WHAT TO WORK ON:
Although the listing below holds pictures, reproduce only its lines from the one containing "The height and width of the screenshot is (512, 394)." through the last, exactly and without them.

------ DATA FOR THE TASK

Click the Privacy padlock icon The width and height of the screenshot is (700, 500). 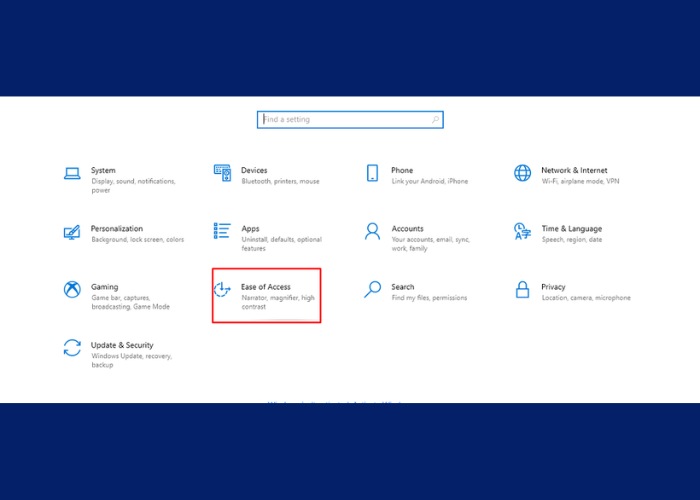tap(522, 289)
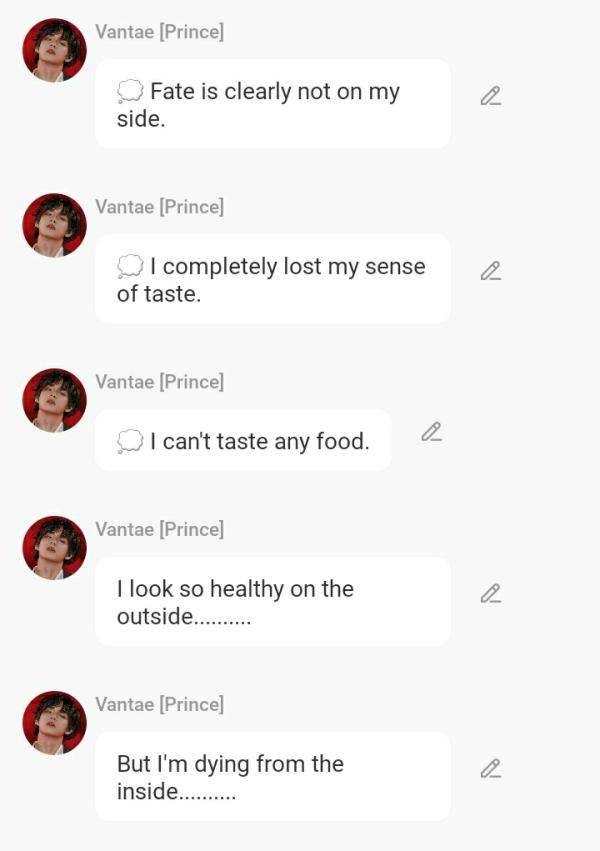Tap Vantae avatar beside "But I'm dying" message
The height and width of the screenshot is (851, 600).
pos(54,722)
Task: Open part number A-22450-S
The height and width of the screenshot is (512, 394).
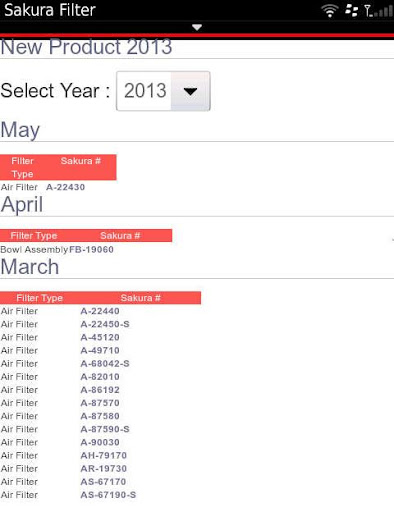Action: (105, 324)
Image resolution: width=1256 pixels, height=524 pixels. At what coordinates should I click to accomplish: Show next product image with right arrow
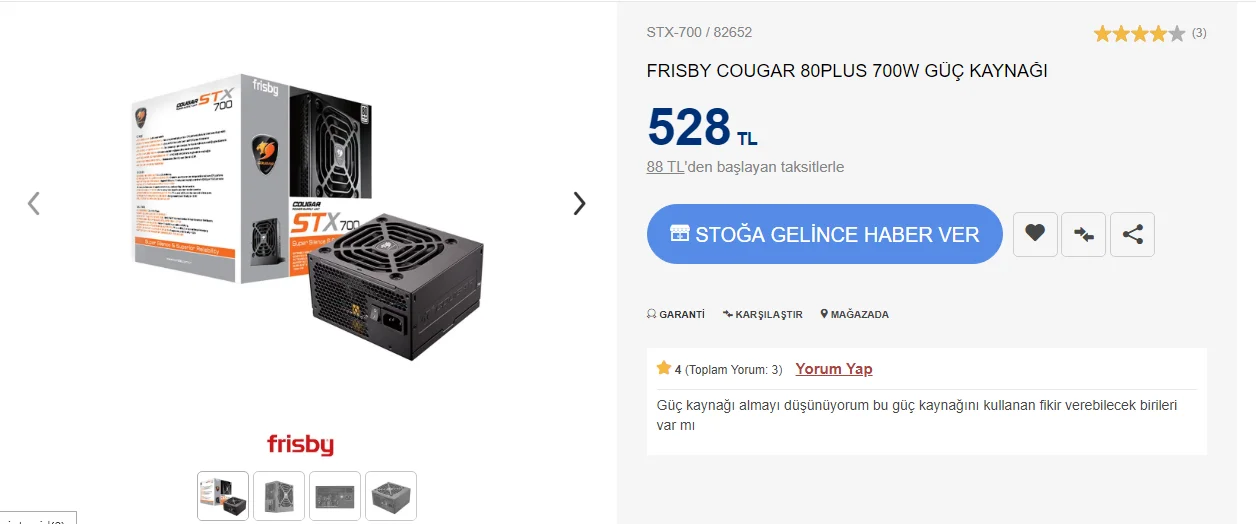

------------

RESPONSE BOX:
The height and width of the screenshot is (512, 394).
Action: (105, 324)
Image resolution: width=1256 pixels, height=524 pixels. At what coordinates should I click to accomplish: Show next product image with right arrow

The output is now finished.